ASSIGNMENT: Copy out all lines of the listing below that hold "will".

══════

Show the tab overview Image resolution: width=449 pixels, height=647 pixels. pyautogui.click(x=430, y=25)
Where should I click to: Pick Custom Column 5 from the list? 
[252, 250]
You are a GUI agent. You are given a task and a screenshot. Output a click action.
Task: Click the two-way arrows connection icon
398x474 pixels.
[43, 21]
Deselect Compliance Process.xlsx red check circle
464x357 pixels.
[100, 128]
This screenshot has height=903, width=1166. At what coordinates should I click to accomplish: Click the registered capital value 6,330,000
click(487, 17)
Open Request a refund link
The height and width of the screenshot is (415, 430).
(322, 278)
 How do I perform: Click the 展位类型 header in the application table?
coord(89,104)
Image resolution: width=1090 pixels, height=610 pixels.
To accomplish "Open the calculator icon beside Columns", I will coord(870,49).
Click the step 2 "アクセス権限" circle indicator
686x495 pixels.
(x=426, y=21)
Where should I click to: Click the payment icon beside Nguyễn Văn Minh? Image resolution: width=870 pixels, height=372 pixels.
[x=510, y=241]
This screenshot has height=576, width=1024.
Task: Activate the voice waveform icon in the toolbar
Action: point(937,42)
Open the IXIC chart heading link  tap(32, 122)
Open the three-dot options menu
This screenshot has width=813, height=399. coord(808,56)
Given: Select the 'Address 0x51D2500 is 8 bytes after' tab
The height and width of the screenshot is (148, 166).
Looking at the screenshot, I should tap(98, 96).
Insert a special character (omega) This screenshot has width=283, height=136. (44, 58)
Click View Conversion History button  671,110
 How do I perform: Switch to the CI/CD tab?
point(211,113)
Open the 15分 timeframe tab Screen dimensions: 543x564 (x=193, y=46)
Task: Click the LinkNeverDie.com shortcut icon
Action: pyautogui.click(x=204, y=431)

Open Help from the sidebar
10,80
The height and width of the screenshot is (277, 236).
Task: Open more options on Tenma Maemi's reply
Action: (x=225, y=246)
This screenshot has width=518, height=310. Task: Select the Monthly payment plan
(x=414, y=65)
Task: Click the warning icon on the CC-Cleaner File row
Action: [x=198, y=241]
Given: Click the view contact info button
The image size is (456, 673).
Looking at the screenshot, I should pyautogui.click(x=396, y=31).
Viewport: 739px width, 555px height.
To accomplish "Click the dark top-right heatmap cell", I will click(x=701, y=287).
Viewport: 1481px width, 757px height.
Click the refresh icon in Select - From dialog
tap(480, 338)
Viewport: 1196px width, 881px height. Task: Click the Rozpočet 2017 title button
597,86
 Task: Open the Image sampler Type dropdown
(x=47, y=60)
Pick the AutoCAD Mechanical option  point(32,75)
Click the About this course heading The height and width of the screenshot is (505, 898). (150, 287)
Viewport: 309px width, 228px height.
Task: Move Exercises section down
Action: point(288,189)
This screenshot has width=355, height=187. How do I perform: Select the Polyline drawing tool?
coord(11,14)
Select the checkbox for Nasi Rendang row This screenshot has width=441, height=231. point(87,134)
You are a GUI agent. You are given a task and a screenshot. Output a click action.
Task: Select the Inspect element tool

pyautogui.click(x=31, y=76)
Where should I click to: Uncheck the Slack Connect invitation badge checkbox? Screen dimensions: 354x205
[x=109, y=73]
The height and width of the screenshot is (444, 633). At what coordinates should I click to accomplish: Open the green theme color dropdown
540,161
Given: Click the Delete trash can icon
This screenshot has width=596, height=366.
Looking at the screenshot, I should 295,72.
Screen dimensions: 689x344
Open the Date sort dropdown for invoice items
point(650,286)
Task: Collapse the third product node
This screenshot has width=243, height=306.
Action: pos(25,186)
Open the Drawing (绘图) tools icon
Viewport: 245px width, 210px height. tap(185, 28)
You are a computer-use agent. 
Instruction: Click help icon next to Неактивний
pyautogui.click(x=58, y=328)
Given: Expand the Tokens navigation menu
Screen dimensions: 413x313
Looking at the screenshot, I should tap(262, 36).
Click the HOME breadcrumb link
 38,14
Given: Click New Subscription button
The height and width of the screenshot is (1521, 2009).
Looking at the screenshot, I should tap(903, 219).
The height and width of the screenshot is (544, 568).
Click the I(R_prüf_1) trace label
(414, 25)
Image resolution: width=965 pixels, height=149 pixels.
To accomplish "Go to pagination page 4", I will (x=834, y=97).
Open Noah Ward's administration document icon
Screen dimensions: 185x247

══════

TASK SOLUTION:
To accomplish "Open the calculator icon beside Columns", I will coord(870,49).
To accomplish "Click the dark top-right heatmap cell", I will click(x=701, y=287).
To accomplish "Go to pagination page 4", I will (x=834, y=97).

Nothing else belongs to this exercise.